At the request of appellant, the trial court prepared and caused to be filed his findings of fact and conclusions of law, in which he found that the parties to the action had entered into a written agreement for forming said partnership.
The court found that the auditor appointed by the court had filed with the clerk of the court a report of his audit, showing that appellant was indebted to appellee in the sum of $1,642.88. He found that no exception to the auditor's report, or any item therein, was filed by either party and that the parties had expressly waived any defects in the report and agreed to its admission in evidence. The court concluded as a matter of law the parties were equal partners by virtue of said written agreement and that the appellant, who had retained the assets of the partnership in his possession, was liable to appellee for his proportional part thereof.

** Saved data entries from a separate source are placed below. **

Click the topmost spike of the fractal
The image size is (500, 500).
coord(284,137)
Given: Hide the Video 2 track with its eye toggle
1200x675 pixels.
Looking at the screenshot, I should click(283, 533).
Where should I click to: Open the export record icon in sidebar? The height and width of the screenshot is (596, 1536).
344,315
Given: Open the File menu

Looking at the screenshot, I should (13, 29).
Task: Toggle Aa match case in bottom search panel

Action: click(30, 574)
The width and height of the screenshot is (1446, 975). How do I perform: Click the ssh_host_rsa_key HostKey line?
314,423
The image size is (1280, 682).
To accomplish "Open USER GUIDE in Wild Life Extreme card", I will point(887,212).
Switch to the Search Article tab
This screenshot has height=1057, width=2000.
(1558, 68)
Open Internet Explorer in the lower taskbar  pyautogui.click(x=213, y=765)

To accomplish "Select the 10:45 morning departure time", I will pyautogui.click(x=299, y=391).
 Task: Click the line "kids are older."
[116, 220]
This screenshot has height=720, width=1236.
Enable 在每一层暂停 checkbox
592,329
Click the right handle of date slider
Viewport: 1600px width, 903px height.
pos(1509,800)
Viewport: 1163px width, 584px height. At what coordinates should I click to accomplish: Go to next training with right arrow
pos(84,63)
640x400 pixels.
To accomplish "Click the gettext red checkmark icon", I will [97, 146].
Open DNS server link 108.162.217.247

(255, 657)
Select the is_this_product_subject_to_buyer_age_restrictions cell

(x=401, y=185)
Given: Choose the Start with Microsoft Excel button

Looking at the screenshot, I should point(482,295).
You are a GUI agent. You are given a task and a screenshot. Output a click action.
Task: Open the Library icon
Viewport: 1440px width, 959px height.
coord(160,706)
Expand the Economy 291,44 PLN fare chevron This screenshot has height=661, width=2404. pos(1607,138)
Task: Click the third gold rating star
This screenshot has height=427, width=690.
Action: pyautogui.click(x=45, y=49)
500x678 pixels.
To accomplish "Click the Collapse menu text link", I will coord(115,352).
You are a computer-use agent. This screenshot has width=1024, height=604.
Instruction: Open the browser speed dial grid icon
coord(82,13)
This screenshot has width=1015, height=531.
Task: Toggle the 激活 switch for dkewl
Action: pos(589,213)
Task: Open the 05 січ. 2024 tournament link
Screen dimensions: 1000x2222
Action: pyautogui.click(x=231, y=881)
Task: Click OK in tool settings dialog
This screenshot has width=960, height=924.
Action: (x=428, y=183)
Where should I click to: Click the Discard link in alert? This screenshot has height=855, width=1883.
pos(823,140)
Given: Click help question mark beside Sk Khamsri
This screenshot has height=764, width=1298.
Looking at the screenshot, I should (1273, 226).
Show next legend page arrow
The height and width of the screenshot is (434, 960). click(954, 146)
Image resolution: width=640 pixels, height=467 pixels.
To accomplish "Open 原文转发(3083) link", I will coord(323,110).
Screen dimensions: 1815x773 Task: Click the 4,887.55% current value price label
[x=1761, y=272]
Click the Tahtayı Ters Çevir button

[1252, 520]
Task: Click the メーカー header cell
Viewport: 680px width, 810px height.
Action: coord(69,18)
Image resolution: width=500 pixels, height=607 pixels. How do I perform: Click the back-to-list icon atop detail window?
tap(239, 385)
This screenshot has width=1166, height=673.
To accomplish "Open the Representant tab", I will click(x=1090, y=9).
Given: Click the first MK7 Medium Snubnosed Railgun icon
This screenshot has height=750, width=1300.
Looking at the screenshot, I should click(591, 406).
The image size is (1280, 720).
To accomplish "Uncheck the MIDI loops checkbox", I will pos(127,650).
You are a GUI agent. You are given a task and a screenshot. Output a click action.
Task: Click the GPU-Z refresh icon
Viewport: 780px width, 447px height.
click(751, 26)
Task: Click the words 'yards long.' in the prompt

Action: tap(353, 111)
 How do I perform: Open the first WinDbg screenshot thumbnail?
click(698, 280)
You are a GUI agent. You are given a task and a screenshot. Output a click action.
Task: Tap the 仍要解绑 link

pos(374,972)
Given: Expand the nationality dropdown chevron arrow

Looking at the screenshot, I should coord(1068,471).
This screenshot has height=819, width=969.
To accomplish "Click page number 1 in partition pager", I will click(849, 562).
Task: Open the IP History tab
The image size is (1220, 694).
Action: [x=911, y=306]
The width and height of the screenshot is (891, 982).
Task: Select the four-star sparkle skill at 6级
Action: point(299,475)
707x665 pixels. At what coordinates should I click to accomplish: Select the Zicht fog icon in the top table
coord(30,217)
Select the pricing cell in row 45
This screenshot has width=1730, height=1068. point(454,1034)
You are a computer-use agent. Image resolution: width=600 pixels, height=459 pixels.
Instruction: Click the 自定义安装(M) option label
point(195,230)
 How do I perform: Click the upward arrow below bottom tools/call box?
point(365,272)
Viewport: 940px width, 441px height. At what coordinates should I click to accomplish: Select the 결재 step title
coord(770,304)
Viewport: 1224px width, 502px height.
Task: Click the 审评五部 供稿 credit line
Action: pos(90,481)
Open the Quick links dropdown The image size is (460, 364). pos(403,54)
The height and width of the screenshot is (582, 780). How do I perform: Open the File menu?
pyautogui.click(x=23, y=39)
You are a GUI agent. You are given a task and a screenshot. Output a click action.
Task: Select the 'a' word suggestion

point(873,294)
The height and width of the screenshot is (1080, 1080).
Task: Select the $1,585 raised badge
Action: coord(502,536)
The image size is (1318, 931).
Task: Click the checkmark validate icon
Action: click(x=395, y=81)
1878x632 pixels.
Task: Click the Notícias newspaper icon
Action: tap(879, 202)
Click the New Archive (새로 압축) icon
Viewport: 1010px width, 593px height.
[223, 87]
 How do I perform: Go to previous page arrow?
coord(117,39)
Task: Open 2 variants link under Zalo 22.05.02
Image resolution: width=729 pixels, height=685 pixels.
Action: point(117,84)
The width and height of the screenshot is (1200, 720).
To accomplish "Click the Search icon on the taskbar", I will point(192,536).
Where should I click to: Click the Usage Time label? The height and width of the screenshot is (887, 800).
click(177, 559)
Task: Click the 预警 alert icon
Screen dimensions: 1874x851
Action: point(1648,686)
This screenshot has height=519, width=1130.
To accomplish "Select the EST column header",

Appellant concedes that an auditor's report, unobjected to, is conclusive, but contends that the auditor's report in the instant case was erroneous on its face and that the trial court erred in rendering judgment thereon. This contention cannot, we think, be sustained.
Rule 172, Texas Rules of Civil Procedure provides for the appointment of an auditor by the court when an investigation of accounts appears necessary for the purpose of justice between the parties to a suit and that his report when admitted in evidence may be contradicted by evidence from either party where exceptions to such report, or any part thereof, have been filed before the trial.
In the case of Tracy et al. v. Willacy County, Tex.Civ.App.,169 S.W.2d 217, it is held that where an auditor is appointed by a court to state the account between litigants, such report, when made, is admissible in evidence and, unless objected or excepted to, is conclusive evidence as to such accounts and that any other rule would render the report of the auditor, who is an officer of the court, null and void and render his efforts of no avail.
In the early case of Whitehead v. Perie, 15 Tex. 7, the court in its opinion said 'the report of the auditor may not conform to the law in form or substance, and this may be apparent upon inspection of *Page 274 
the report itself. In that case, the party aggrieved by it should move to set it aside; or, the report may be regular and in due form, but the auditor may have come to the wrong conclusions upon the matters referred to him, and then the party wishing to impeach the accuracy of the conclusions of the report should except specially, setting forth wherein the inaccuracy consists; and to the matters thus excepted to, the parties should be required to confine their evidence, upon the trial.' The rule announced in this case has never been overruled in so far as we have been able to determine.
In the case of Daniels v. U.S. Rubber Company, Tex.Civ.App.,199 S.W.2d 533, writ refused, n. r. e., it was held that a report of an auditor appointed to state the accounts between the parties must be excepted to before the trial to permit introduction of evidence attacking the report, and in the absence of such exceptions, the report cannot be contradicted.
Under above facts, the judgment of the trial court must be in all things affirmed. It is so ordered.